*** Excerpted data ***

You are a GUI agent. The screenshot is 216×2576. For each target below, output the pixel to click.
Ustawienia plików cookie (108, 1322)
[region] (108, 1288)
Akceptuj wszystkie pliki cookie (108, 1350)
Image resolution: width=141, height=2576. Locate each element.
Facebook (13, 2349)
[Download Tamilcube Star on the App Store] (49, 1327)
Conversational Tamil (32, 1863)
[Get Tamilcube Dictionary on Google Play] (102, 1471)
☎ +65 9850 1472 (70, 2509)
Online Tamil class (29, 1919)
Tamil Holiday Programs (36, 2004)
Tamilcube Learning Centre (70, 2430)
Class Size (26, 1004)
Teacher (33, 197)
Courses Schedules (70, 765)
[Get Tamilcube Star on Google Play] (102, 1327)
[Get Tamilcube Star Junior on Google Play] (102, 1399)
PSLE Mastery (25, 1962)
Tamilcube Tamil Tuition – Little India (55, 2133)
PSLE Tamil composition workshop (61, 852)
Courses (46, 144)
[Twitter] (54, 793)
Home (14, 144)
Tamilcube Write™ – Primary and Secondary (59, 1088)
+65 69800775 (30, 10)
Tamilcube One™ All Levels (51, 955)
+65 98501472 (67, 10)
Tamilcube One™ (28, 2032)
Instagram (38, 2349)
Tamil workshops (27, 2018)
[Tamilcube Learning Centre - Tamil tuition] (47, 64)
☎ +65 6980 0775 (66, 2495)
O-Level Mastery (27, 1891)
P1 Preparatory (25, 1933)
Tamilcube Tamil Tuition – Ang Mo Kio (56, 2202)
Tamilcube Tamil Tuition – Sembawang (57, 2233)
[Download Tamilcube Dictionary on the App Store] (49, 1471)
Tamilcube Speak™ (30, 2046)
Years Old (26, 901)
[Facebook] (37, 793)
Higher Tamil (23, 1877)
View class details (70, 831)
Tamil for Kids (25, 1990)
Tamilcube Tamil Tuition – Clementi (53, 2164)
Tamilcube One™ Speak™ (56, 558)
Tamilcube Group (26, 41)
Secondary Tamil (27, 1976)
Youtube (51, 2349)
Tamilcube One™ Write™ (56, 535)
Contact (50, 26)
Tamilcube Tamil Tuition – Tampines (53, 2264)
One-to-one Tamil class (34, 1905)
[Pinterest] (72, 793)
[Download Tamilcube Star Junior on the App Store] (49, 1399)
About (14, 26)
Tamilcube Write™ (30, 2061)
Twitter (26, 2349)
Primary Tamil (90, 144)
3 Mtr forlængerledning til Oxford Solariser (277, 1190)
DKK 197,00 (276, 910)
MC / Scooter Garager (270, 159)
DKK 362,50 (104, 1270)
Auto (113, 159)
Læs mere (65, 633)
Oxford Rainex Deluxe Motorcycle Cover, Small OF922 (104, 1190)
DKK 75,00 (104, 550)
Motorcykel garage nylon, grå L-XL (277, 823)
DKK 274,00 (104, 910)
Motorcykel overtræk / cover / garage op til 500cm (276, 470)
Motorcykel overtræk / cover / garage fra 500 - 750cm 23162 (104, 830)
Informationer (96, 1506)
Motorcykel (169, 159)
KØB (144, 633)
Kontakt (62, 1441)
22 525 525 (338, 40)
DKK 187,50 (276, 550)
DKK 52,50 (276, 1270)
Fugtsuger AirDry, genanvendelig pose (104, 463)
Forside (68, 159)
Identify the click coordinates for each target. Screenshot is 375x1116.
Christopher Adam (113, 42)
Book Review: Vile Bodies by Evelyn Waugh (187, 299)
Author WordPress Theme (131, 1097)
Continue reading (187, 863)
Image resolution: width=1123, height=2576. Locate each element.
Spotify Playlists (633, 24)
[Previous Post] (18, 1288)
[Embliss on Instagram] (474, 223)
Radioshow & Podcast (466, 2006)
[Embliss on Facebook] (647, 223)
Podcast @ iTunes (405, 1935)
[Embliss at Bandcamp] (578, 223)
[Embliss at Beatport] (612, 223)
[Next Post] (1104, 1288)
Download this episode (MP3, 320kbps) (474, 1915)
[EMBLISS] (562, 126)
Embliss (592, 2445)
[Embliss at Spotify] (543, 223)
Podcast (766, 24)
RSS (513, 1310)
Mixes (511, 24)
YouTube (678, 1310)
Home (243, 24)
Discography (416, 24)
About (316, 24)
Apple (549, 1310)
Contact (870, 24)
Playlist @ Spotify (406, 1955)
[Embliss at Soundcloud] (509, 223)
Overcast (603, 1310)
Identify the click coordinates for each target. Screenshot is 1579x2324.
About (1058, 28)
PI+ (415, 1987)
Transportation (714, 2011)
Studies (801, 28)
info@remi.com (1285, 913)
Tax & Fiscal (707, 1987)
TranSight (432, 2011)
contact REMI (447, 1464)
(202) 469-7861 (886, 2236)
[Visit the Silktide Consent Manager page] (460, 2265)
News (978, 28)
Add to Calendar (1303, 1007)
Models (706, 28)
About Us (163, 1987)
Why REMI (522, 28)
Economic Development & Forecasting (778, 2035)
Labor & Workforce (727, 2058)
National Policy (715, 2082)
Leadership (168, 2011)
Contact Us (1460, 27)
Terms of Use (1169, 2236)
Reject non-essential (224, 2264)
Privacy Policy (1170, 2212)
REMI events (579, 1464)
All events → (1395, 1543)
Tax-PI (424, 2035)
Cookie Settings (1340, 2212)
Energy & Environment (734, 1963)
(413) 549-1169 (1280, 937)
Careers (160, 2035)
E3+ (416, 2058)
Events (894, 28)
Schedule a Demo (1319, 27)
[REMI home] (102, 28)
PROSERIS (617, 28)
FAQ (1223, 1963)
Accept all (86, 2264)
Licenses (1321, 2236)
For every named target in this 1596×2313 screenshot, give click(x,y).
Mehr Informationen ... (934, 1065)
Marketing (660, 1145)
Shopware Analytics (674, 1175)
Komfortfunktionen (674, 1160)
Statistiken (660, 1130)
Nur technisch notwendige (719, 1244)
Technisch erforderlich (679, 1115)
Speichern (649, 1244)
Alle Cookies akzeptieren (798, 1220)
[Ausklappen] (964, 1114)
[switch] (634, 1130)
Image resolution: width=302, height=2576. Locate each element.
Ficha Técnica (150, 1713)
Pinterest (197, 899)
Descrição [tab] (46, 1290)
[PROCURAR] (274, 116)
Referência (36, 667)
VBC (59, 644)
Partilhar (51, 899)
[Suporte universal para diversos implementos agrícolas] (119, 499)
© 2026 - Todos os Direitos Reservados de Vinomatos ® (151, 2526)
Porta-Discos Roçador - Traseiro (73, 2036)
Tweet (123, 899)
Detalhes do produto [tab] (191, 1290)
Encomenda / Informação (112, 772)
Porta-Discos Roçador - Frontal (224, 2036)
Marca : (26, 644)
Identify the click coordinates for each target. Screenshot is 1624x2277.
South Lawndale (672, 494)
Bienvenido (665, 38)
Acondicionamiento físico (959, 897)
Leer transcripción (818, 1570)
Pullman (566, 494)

*** End of Excerpted data ***

Set out every record in full, exactly as given.

You are a GUI agent. The screenshot is 216×2576. For each target below, output the pixel to click.
Ustawienia plików cookie (108, 1322)
[region] (108, 1288)
Akceptuj wszystkie pliki cookie (108, 1350)
Image resolution: width=141, height=2576. Locate each element.
Facebook (13, 2349)
[Download Tamilcube Star on the App Store] (49, 1327)
Conversational Tamil (32, 1863)
[Get Tamilcube Dictionary on Google Play] (102, 1471)
☎ +65 9850 1472 (70, 2509)
Online Tamil class (29, 1919)
Tamil Holiday Programs (36, 2004)
Tamilcube Learning Centre (70, 2430)
Class Size (26, 1004)
Teacher (33, 197)
Courses Schedules (70, 765)
[Get Tamilcube Star on Google Play] (102, 1327)
[Get Tamilcube Star Junior on Google Play] (102, 1399)
PSLE Mastery (25, 1962)
Tamilcube Tamil Tuition – Little India (55, 2133)
PSLE Tamil composition workshop (61, 852)
Courses (46, 144)
[Twitter] (54, 793)
Home (14, 144)
Tamilcube Write™ – Primary and Secondary (59, 1088)
+65 69800775 (30, 10)
Tamilcube One™ All Levels (51, 955)
+65 98501472 (67, 10)
Tamilcube One™ (28, 2032)
Instagram (38, 2349)
Tamil workshops (27, 2018)
[Tamilcube Learning Centre - Tamil tuition] (47, 64)
☎ +65 6980 0775 (66, 2495)
O-Level Mastery (27, 1891)
P1 Preparatory (25, 1933)
Tamilcube Tamil Tuition – Ang Mo Kio (56, 2202)
Tamilcube Tamil Tuition – Sembawang (57, 2233)
[Download Tamilcube Dictionary on the App Store] (49, 1471)
Tamilcube Speak™ (30, 2046)
Years Old (26, 901)
[Facebook] (37, 793)
Higher Tamil (23, 1877)
View class details (70, 831)
Tamil for Kids (25, 1990)
Tamilcube Tamil Tuition – Clementi (53, 2164)
Tamilcube One™ Speak™ (56, 558)
Tamilcube Group (26, 41)
Secondary Tamil (27, 1976)
Youtube (51, 2349)
Tamilcube One™ Write™ (56, 535)
Contact (50, 26)
Tamilcube Tamil Tuition – Tampines (53, 2264)
One-to-one Tamil class (34, 1905)
[Pinterest] (72, 793)
[Download Tamilcube Star Junior on the App Store] (49, 1399)
About (14, 26)
Tamilcube Write™ (30, 2061)
Twitter (26, 2349)
Primary Tamil (90, 144)
3 Mtr forlængerledning til Oxford Solariser (277, 1190)
DKK 197,00 (276, 910)
MC / Scooter Garager (270, 159)
DKK 362,50 (104, 1270)
Auto (113, 159)
Læs mere (65, 633)
Oxford Rainex Deluxe Motorcycle Cover, Small OF922 (104, 1190)
DKK 75,00 (104, 550)
Motorcykel garage nylon, grå L-XL (277, 823)
DKK 274,00 (104, 910)
Motorcykel overtræk / cover / garage op til 500cm (276, 470)
Motorcykel overtræk / cover / garage fra 500 - 750cm 23162 (104, 830)
Informationer (96, 1506)
Motorcykel (169, 159)
KØB (144, 633)
Kontakt (62, 1441)
22 525 525 (338, 40)
DKK 187,50 (276, 550)
DKK 52,50 (276, 1270)
Fugtsuger AirDry, genanvendelig pose (104, 463)
Forside (68, 159)
Identify the click coordinates for each target. Screenshot is 375x1116.
Christopher Adam (113, 42)
Book Review: Vile Bodies by Evelyn Waugh (187, 299)
Author WordPress Theme (131, 1097)
Continue reading (187, 863)
Image resolution: width=1123, height=2576. Locate each element.
Spotify Playlists (633, 24)
[Previous Post] (18, 1288)
[Embliss on Instagram] (474, 223)
Radioshow & Podcast (466, 2006)
[Embliss on Facebook] (647, 223)
Podcast @ iTunes (405, 1935)
[Embliss at Bandcamp] (578, 223)
[Embliss at Beatport] (612, 223)
[Next Post] (1104, 1288)
Download this episode (MP3, 320kbps) (474, 1915)
[EMBLISS] (562, 126)
Embliss (592, 2445)
[Embliss at Spotify] (543, 223)
Podcast (766, 24)
RSS (513, 1310)
Mixes (511, 24)
YouTube (678, 1310)
Home (243, 24)
Discography (416, 24)
About (316, 24)
Apple (549, 1310)
Contact (870, 24)
Playlist @ Spotify (406, 1955)
[Embliss at Soundcloud] (509, 223)
Overcast (603, 1310)
Identify the click coordinates for each target. Screenshot is 1579x2324.
About (1058, 28)
PI+ (415, 1987)
Transportation (714, 2011)
Studies (801, 28)
info@remi.com (1285, 913)
Tax & Fiscal (707, 1987)
TranSight (432, 2011)
contact REMI (447, 1464)
(202) 469-7861 (886, 2236)
[Visit the Silktide Consent Manager page] (460, 2265)
News (978, 28)
Add to Calendar (1303, 1007)
Models (706, 28)
About Us (163, 1987)
Why REMI (522, 28)
Economic Development & Forecasting (778, 2035)
Labor & Workforce (727, 2058)
National Policy (715, 2082)
Leadership (168, 2011)
Contact Us (1460, 27)
Terms of Use (1169, 2236)
Reject non-essential (224, 2264)
Privacy Policy (1170, 2212)
REMI events (579, 1464)
All events → (1395, 1543)
Tax-PI (424, 2035)
Cookie Settings (1340, 2212)
Energy & Environment (734, 1963)
(413) 549-1169 (1280, 937)
Careers (160, 2035)
E3+ (416, 2058)
Events (894, 28)
Schedule a Demo (1319, 27)
[REMI home] (102, 28)
PROSERIS (617, 28)
FAQ (1223, 1963)
Accept all (86, 2264)
Licenses (1321, 2236)
For every named target in this 1596×2313 screenshot, give click(x,y).
Mehr Informationen ... (934, 1065)
Marketing (660, 1145)
Shopware Analytics (674, 1175)
Komfortfunktionen (674, 1160)
Statistiken (660, 1130)
Nur technisch notwendige (719, 1244)
Technisch erforderlich (679, 1115)
Speichern (649, 1244)
Alle Cookies akzeptieren (798, 1220)
[Ausklappen] (964, 1114)
[switch] (634, 1130)
Image resolution: width=302, height=2576. Locate each element.
Ficha Técnica (150, 1713)
Pinterest (197, 899)
Descrição [tab] (46, 1290)
[PROCURAR] (274, 116)
Referência (36, 667)
VBC (59, 644)
Partilhar (51, 899)
[Suporte universal para diversos implementos agrícolas] (119, 499)
© 2026 - Todos os Direitos Reservados de Vinomatos ® (151, 2526)
Porta-Discos Roçador - Traseiro (73, 2036)
Tweet (123, 899)
Detalhes do produto [tab] (191, 1290)
Encomenda / Informação (112, 772)
Porta-Discos Roçador - Frontal (224, 2036)
Marca : (26, 644)
Identify the click coordinates for each target. Screenshot is 1624x2277.
South Lawndale (672, 494)
Bienvenido (665, 38)
Acondicionamiento físico (959, 897)
Leer transcripción (818, 1570)
Pullman (566, 494)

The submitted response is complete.